Gazeteer of France’s great oak woods – Bitche, national and communal

21 February 2019

The massif of Bitche in the Moselle comprises 19,000 hectares (almost 47,000 acres) of national forest and more than 1000 hectares (2470 acres) of locally held forest.

Published in October 2018, the book The oak in majesty, from forest to wine highlights the concept of forest terroir: a specific soil, aspect, and rainfall, as well as a particular exposure to sunlight, to which should be added the species or variety of tree, the density of plantation, as well as average age, all of which will influence the grain and quality of the wood. The value of a mature high forest will thus depend on both the terroir and in the way in which it has been “led,” as French winegrowers say, or managed, in the words of the forester.

The book, fully illustrated with photographies, compile, through a gazeteer with a lot of details about geography, mesoclimate and history, a list of twenty-six beautiful oak wood forests, as the forest of Bitche.

 

The massif of Bitche in the Moselle comprises 19,000 hectares (almost 47,000 acres) of national forest and more than 1000 hectares (2470 acres) of locally held forest. This is a recurrent configuration in eastern France. Many communal forests exist in the country (2.5 m. ha, or 61.7 m. acres, or 16% in surface area), managed most of the time by the ONF. “Bitche is in fact made up of seven forests extending east to west that form part of the Natural Regional Park of the North Vosges. Oak, the overwhelming majority sessile, holds its own here (30%), before beech and pine,” declares Franck Jacquemin, ONF director at Sarrebourg.

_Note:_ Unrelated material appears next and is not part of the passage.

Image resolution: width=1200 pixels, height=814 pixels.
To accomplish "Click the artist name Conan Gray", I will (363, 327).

The quantity of conifers is not only explained by the annexation by Germany in 1870, after which Lorraine was occupied and foresters from the other side of the Rhine planted fast-growing species, but also by the poor, sandy soils intermixed with Vosges sandstone.

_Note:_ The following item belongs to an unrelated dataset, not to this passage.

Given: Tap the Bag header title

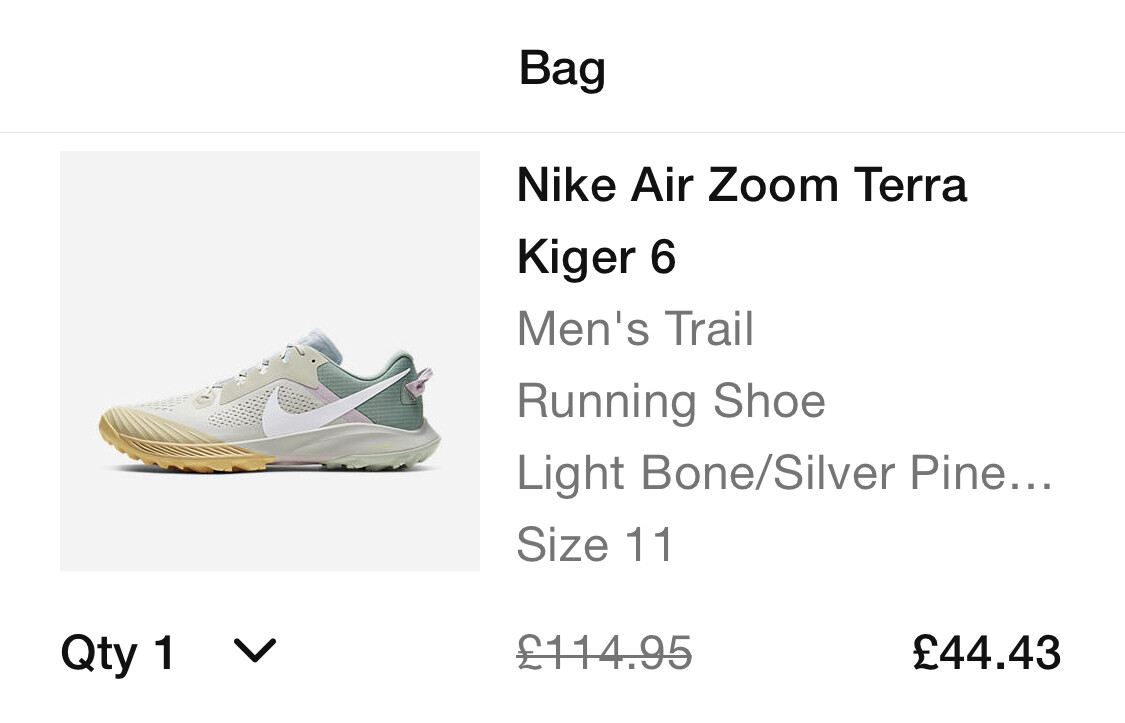Looking at the screenshot, I should point(562,69).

With an average altitude of 350 meters (1150 feet), the abrupt hills are carved out by many rivers and receive c. 960 mm (37¾ in.) of rain per annum. “It is a very beautiful forest,” one buyer remarks, “they are but little units, and only one or two trucks of wood are taken a year. But, when you hammer in the wedge, the oak splits like a dream.” An oak wood of the continental type, in which the acorn season is unpredictable, it possesses an intermediate Atlantic profile. The peat bogs teem with so many game animals such as red deer and wild boar that hunting barely holds them in check. Though the mayor of Eguelshardt (from the Old German Hard, “forest with pasture”) was unsuccessful in his application to the ONF for “exceptional forest” status, the Pays de Bitche is classified as a Biosphere Reserve by UNESCO. An experiment undertaken in 2002, within the framework of the Cooperage Oak 2000 program, found that oaks from Bitche are “particularly well suited to ageing Syrah.”